• **What the task asks**
Every record is to be returned as written, with no omissions.
----------
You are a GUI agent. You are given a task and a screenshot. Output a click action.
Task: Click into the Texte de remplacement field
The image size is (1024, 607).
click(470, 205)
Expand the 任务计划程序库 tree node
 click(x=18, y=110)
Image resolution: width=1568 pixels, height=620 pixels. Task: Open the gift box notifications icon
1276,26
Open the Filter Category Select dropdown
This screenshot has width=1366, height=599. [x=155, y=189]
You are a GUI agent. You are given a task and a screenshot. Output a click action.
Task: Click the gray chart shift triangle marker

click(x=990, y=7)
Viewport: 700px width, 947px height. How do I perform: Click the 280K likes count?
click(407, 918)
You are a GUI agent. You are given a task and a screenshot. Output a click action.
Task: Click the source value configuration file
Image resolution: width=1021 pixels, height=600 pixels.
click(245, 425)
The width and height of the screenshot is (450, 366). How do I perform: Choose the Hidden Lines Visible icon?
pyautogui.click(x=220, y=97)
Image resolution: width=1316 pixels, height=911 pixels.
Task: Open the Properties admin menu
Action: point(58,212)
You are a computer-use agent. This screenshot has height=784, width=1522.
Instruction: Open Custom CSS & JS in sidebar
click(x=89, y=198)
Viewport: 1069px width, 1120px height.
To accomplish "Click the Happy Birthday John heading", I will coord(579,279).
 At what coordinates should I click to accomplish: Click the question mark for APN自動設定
----------
• **Exercise result**
You are a GUI agent. You are given a task and a screenshot. Output a click action.
Task: Click into the Texte de remplacement field
The image size is (1024, 607).
click(470, 205)
Expand the 任务计划程序库 tree node
 click(x=18, y=110)
Image resolution: width=1568 pixels, height=620 pixels. Task: Open the gift box notifications icon
1276,26
Open the Filter Category Select dropdown
This screenshot has width=1366, height=599. [x=155, y=189]
You are a GUI agent. You are given a task and a screenshot. Output a click action.
Task: Click the gray chart shift triangle marker

click(x=990, y=7)
Viewport: 700px width, 947px height. How do I perform: Click the 280K likes count?
click(407, 918)
You are a GUI agent. You are given a task and a screenshot. Output a click action.
Task: Click the source value configuration file
Image resolution: width=1021 pixels, height=600 pixels.
click(245, 425)
The width and height of the screenshot is (450, 366). How do I perform: Choose the Hidden Lines Visible icon?
pyautogui.click(x=220, y=97)
Image resolution: width=1316 pixels, height=911 pixels.
Task: Open the Properties admin menu
Action: point(58,212)
You are a computer-use agent. This screenshot has height=784, width=1522.
Instruction: Open Custom CSS & JS in sidebar
click(x=89, y=198)
Viewport: 1069px width, 1120px height.
To accomplish "Click the Happy Birthday John heading", I will coord(579,279).
 At what coordinates should I click to accomplish: Click the question mark for APN自動設定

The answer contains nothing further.